06 - Slice quesadillas into wedges and serve hot with salsa and guacamole on the side.

# Expert Suggestions:

01 -
  • The beef stays tender and juicy because the spices bloom in the pan rather than sitting dry in a bowl.
  • Homemade salsa and guacamole taste so fresh they make the whole meal feel special without extra effort.
  • Everything comes together in under 45 minutes, so you can feed people without spending all day in the kitchen.
02 -
  • Overcrowding the skillet or cooking on too high heat makes the cheese melt before the outside can brown, so work with one quesadilla at a time over medium heat.

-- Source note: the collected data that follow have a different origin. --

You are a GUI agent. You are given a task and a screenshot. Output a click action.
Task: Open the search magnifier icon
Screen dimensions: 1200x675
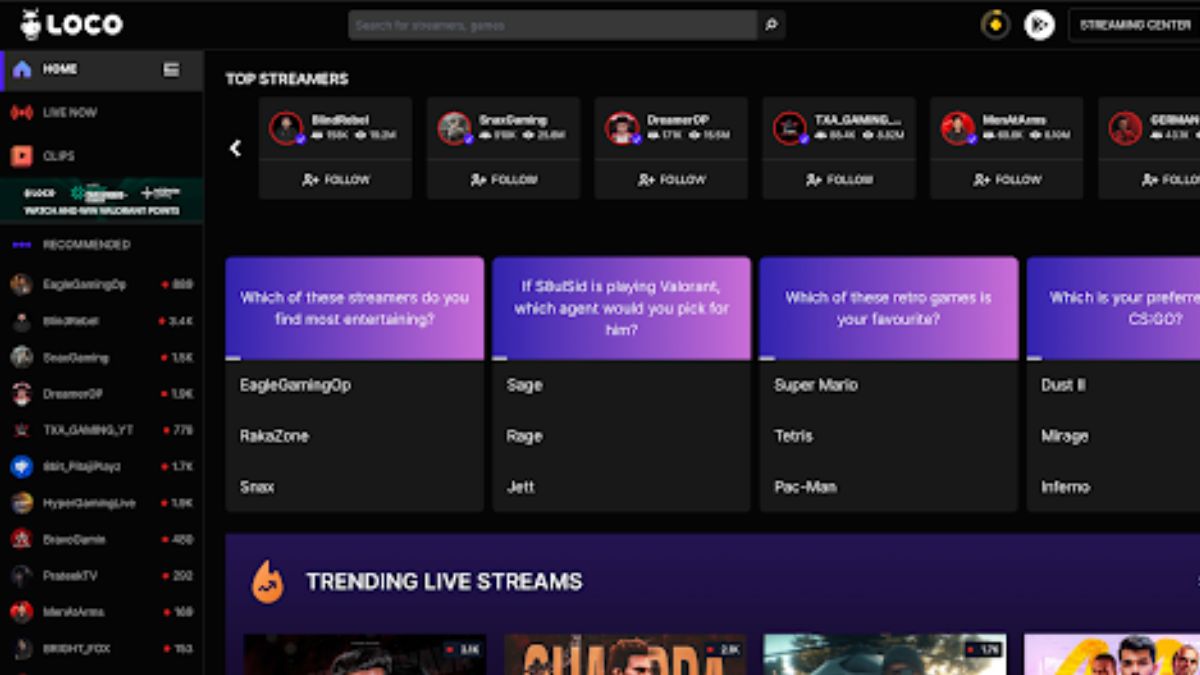click(771, 24)
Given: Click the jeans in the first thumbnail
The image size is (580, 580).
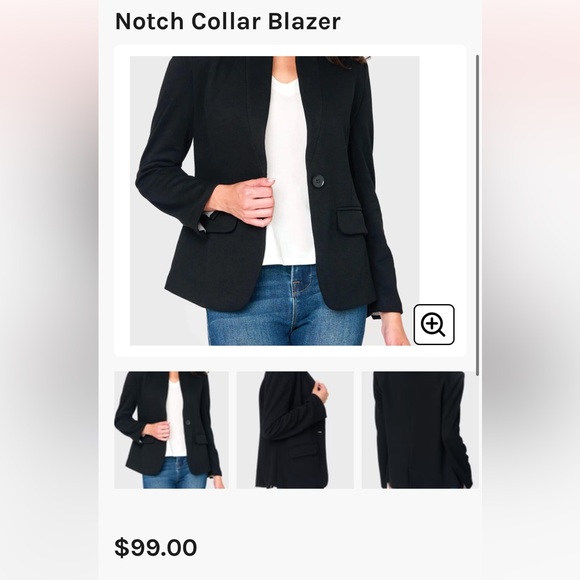Looking at the screenshot, I should tap(176, 473).
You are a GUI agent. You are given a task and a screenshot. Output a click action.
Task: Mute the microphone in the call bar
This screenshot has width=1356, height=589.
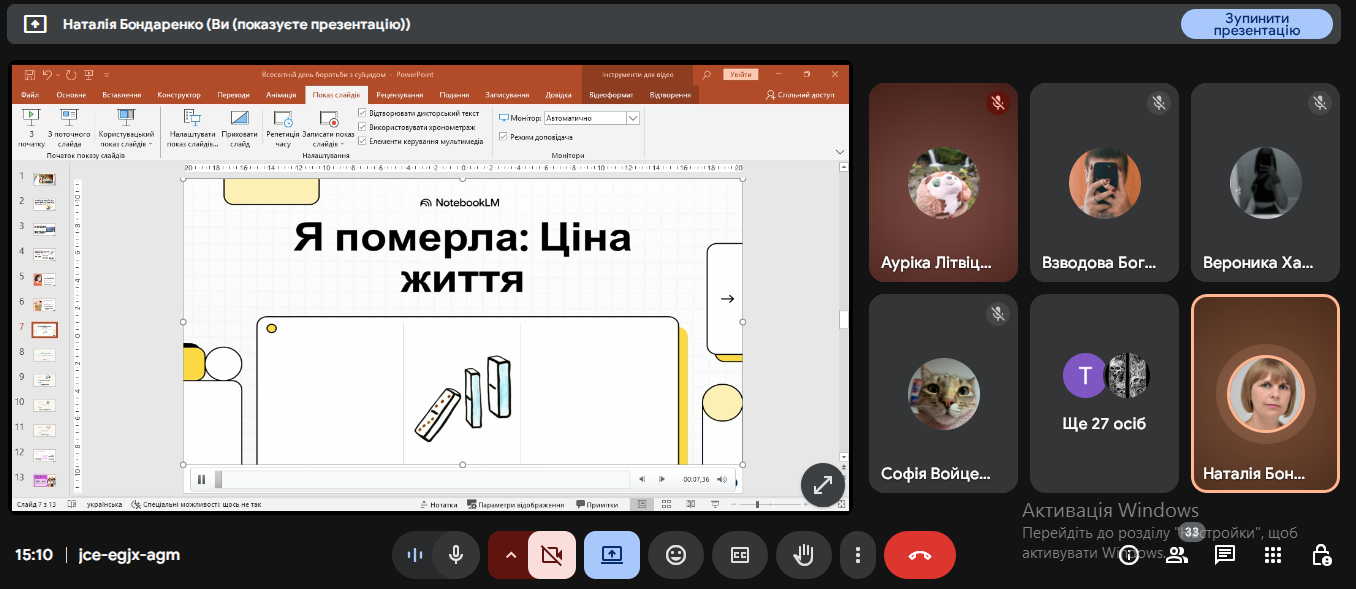point(456,555)
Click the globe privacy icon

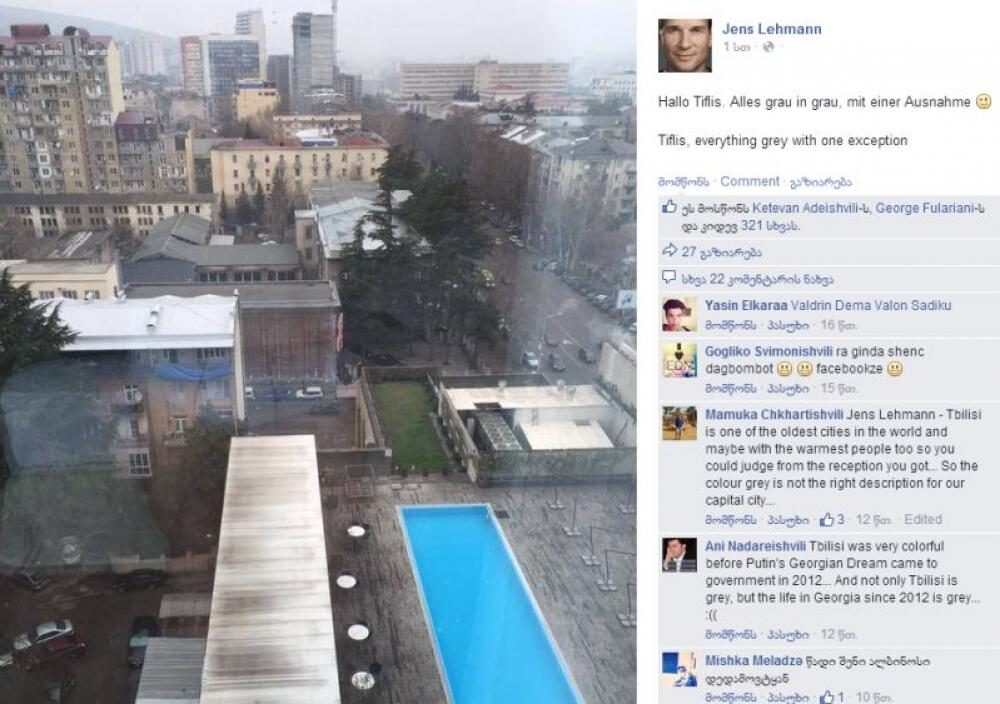(768, 47)
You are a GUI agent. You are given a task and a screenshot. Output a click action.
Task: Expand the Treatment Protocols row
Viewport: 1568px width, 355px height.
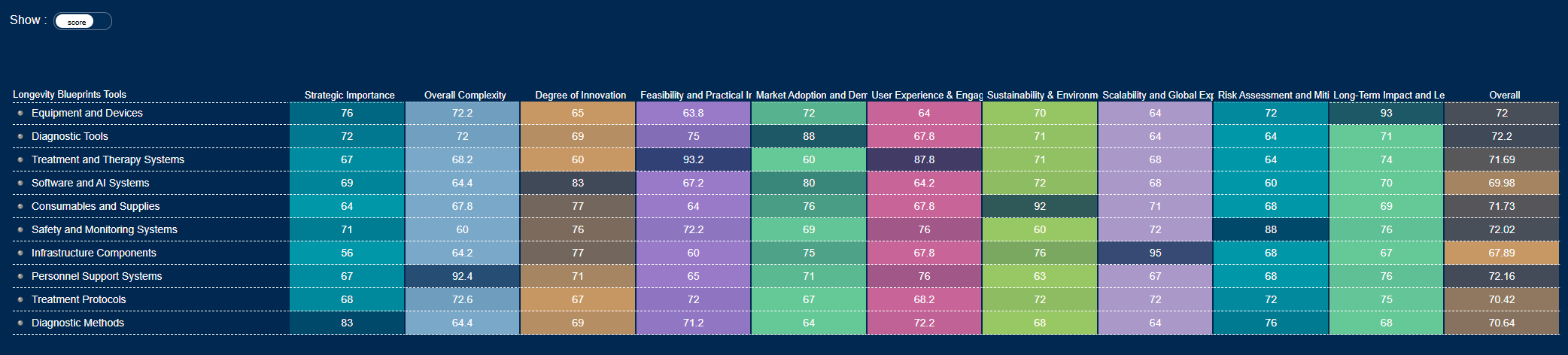[x=78, y=299]
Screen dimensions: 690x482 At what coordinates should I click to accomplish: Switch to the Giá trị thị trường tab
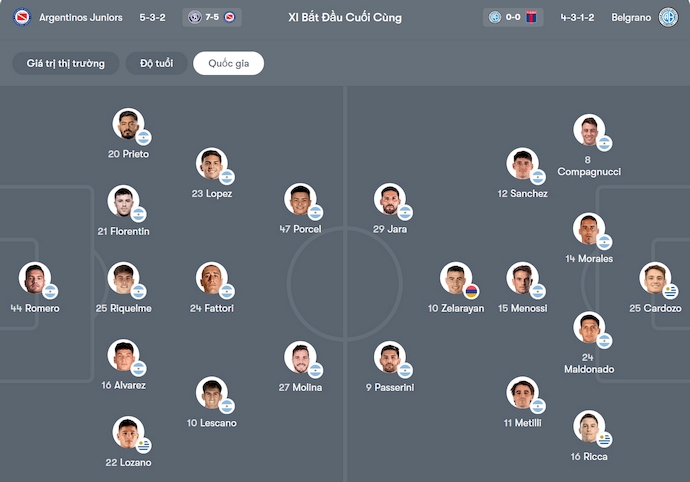(64, 63)
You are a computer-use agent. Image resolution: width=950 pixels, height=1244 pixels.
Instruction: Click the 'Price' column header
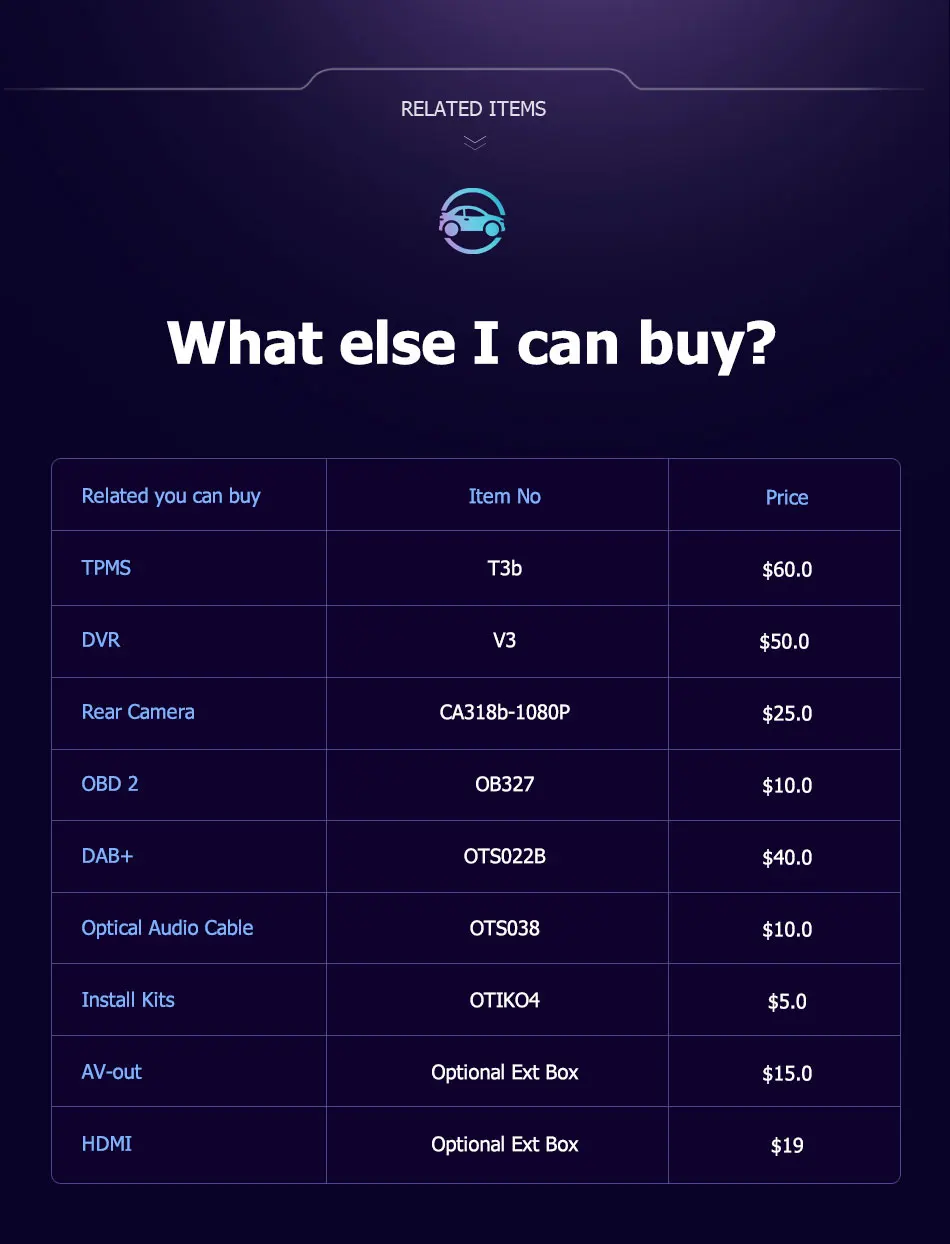(787, 497)
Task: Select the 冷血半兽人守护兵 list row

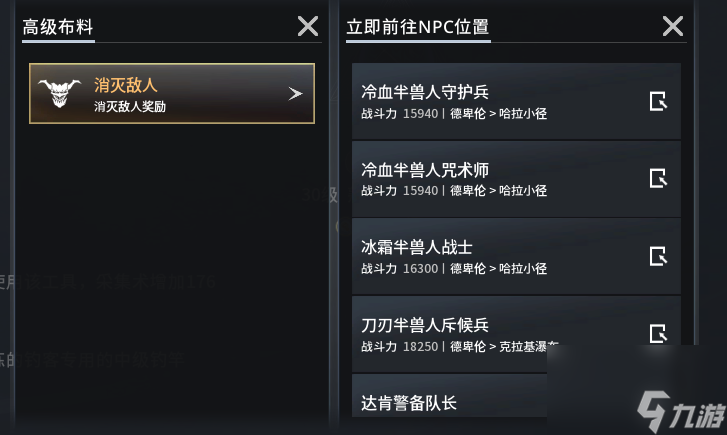Action: coord(516,101)
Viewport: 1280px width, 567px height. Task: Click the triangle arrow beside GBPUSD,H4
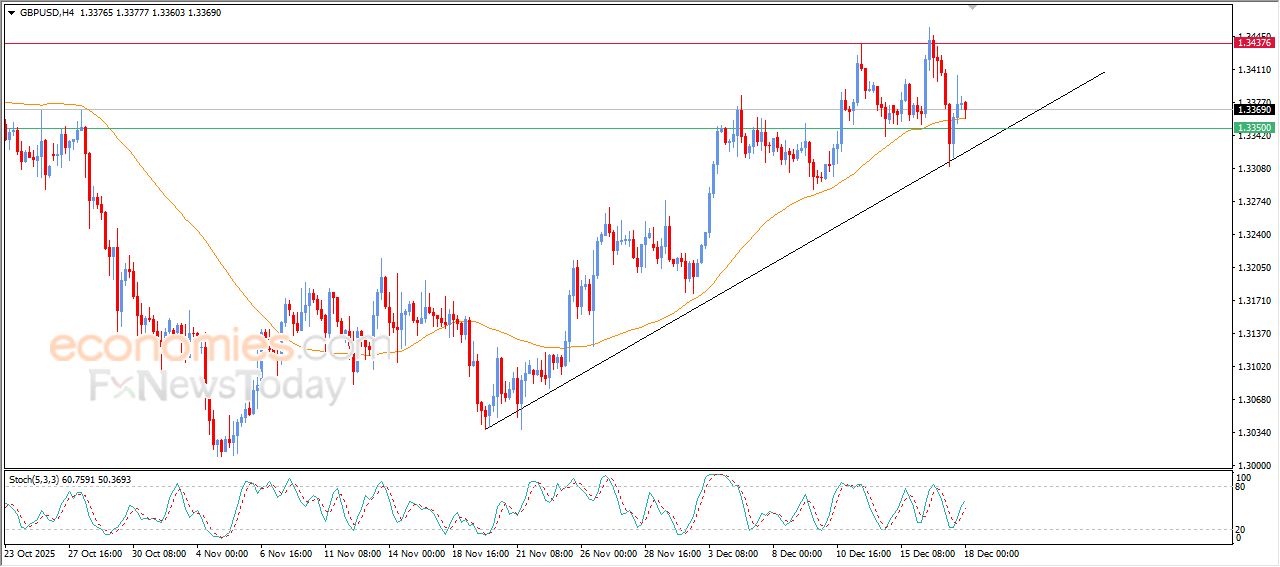pyautogui.click(x=12, y=13)
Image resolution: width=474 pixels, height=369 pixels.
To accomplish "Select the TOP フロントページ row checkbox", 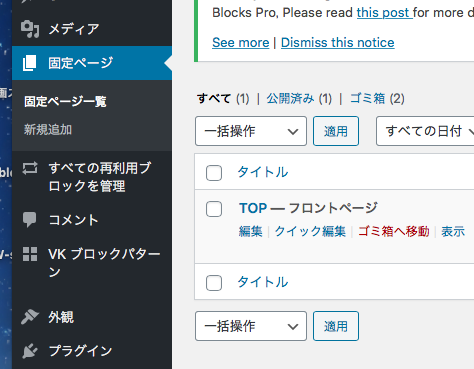I will 214,209.
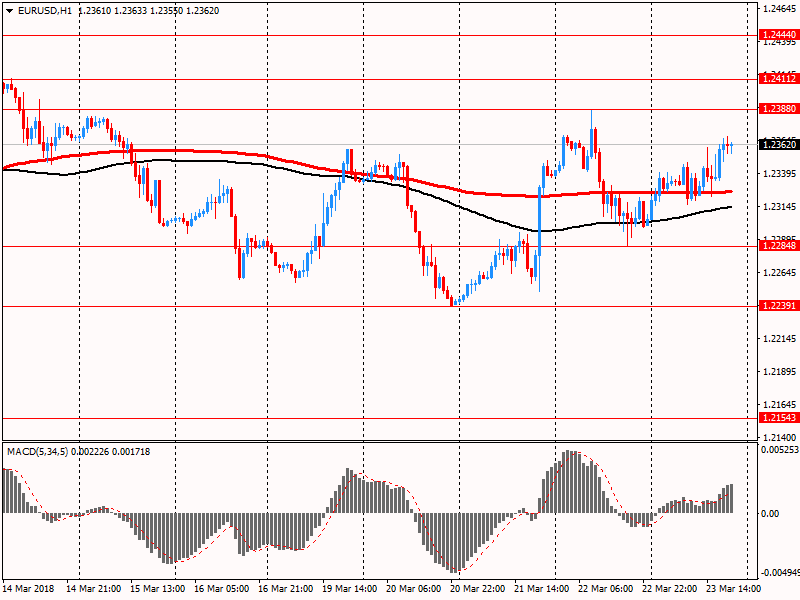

  • Lime juice in both the salsa and guacamole prevents browning and adds brightness that cheap sour cream can't replace, so don't skip it.
  • If your beef mixture is too wet when you assemble, the quesadilla will be soggy; cook it a minute longer or transfer it to a paper towel to drain excess oil first.
03 -
  • Slice your beef against the grain so each piece is tender and doesn't require extra chewing, which you can check by looking at the muscle fibers before you start.
  • Use medium heat when cooking quesadillas rather than high heat because rushing creates a burnt exterior while the cheese stays cold inside.